§ **PROBLEM TO WORK ON**
Only one stretch of the data below is wanted: the lines from the one with "Where should I click to: Open" through the one with "Viewport: 1259px width, 832px height.", repeated exactly.

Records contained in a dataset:
╔══
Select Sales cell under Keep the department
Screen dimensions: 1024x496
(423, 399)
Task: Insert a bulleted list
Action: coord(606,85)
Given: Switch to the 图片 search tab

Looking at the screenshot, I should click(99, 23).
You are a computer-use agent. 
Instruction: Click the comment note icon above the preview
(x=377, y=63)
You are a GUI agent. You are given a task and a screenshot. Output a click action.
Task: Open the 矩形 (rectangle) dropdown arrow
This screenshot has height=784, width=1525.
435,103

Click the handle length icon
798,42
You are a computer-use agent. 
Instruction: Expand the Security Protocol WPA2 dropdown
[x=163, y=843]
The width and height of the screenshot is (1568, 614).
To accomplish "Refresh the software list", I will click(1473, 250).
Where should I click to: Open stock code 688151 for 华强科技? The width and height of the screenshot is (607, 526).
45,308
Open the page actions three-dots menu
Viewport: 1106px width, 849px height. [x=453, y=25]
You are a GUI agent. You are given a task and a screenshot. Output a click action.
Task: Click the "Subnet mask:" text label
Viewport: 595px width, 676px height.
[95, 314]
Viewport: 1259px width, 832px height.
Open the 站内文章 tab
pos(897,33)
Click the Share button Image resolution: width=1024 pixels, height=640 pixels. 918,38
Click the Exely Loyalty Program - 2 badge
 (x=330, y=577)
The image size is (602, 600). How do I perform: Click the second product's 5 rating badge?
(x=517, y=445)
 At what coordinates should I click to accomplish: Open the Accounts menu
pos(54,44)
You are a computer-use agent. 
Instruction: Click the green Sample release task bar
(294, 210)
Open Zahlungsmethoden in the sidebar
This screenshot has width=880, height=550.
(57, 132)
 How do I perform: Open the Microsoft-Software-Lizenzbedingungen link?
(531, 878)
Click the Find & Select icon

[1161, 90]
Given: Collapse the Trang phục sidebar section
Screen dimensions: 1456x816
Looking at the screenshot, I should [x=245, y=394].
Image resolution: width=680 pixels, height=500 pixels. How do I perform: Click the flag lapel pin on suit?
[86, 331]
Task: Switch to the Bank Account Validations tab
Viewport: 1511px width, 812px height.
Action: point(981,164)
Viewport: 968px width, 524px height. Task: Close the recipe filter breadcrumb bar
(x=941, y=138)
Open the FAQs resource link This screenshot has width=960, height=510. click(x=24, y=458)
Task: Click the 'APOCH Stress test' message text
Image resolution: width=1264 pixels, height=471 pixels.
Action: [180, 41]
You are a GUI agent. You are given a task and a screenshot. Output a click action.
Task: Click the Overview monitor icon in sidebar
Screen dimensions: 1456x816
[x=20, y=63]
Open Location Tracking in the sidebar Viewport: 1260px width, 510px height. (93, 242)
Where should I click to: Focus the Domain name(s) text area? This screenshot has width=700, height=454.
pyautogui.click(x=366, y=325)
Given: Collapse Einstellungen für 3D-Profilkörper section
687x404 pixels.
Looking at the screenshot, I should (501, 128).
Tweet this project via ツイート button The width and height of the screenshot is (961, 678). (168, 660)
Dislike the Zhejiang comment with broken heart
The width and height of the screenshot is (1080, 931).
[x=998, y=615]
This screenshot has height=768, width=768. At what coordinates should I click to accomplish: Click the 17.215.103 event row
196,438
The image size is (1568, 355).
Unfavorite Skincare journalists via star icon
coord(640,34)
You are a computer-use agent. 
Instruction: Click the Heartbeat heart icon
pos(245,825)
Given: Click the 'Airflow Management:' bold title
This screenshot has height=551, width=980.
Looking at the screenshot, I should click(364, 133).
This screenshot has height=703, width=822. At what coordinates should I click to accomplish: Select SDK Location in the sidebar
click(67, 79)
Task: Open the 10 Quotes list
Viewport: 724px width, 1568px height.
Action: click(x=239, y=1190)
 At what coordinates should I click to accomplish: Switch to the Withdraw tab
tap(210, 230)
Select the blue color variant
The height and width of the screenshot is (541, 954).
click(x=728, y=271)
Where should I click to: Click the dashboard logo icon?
╚══
§ **TASK SOLUTION**
Where should I click to: Open stock code 688151 for 华强科技? The width and height of the screenshot is (607, 526).
45,308
Open the page actions three-dots menu
Viewport: 1106px width, 849px height. [x=453, y=25]
You are a GUI agent. You are given a task and a screenshot. Output a click action.
Task: Click the "Subnet mask:" text label
Viewport: 595px width, 676px height.
[95, 314]
Viewport: 1259px width, 832px height.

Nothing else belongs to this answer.